Sobald die Probe analysiert ist, wird das Ergebnis an den forschenden Arzt weitergeleitet, damit dieser die Injektion vornehmen kann. Aufgrund der geringen Halbwertszeiten wird immer unter großem Zeitdruck gearbeitet. Dennoch müssen alle Schritte reibungslos und fehlerfrei durchgeführt werden.

PET-Diagnostik ist sehr aufwendig und teuer; sie ermöglicht es den Forschern aber, die Stoffwechselvorgänge des menschlichen Körpers genauer zu untersuchen und die Entstehung von Krebs besser zu verstehen, um die Krankheit besser behandeln zu können. Die Bürkert-Magnetventile tragen ihren Teil zu dieser Forschung bei. jl

Autorin: Daniela Krahn, Bürkert

Technik im Detail

Magnetventil Typ 0127

Das Ventil für den Einsatz im Fluidhandling und der Mikrofluidik startete in den frühen 90er-Jahren und wurde stetig weiter entwickelt, um es an die wachsenden Anforderungen des Marktes anzupassen. Mit der zum Einsatz kommenden Wippentechnologie, welche die Trennmembrane zwischen Antrieb und Fluid betätigt, wird ein zuverlässiges und präzises Schalten kleinster Volumina ermöglicht. Durch eine große Anzahl an verschiedenen Werkstoffen sowie fluidischen und elektrischen Anschlussvarianten ist der Typ 0127 prädestiniert für den Einsatz in Labor, Medizin- und Analysetechnik. Darüber hinaus ist das Ventil aber auch bestens für Anwendungen in der Industrie, wie zum Beispiel in Ink-Jet Printern oder im Vending-Bereich, geeignet.
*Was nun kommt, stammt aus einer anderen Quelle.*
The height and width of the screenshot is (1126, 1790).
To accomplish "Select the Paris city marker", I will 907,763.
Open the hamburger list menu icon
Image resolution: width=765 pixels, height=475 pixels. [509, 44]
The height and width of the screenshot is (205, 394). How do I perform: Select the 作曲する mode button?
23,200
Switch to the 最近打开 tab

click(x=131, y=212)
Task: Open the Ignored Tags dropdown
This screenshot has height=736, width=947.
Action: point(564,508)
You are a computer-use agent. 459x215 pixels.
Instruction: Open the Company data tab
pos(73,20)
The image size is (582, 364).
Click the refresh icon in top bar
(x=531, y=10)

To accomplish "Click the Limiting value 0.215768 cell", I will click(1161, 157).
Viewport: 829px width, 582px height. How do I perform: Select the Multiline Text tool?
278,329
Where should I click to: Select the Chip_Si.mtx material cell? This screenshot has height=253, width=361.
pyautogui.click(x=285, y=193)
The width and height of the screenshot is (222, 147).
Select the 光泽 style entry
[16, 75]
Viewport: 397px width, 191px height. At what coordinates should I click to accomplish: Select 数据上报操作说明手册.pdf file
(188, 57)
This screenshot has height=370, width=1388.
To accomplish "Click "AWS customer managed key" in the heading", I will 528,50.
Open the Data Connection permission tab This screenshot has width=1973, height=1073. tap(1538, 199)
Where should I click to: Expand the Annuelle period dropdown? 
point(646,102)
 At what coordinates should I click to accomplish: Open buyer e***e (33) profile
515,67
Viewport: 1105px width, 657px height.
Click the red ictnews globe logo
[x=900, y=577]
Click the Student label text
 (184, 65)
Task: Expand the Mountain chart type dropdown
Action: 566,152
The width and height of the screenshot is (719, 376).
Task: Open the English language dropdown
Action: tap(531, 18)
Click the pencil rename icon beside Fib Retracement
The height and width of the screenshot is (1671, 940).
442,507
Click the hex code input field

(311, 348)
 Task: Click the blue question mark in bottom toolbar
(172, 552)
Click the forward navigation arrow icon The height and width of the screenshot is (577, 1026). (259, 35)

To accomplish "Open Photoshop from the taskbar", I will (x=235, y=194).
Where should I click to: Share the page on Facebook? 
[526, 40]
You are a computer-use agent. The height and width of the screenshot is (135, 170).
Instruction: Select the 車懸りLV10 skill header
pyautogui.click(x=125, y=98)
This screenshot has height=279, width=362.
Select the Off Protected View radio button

  • Nennweite in Millimetern: DN 0,8 – DN 1,6
  • Gehäusewerkstoff: PEEK, PVDF, ETFE, PPS
  • Dichtwerkstoff: FFKM, FKM, EPDM
  • medienbeständig gegen neutrale und aggressive Flüssigkeiten und Gase.
  • Medientemperatur: -10 bis 55 °C
  • Umgebungstemperatur: max. 55 °C
  • Lebensdauer: 10.000.000 (gemäß Labor-Dauerversuchen mit FKM und EPDM).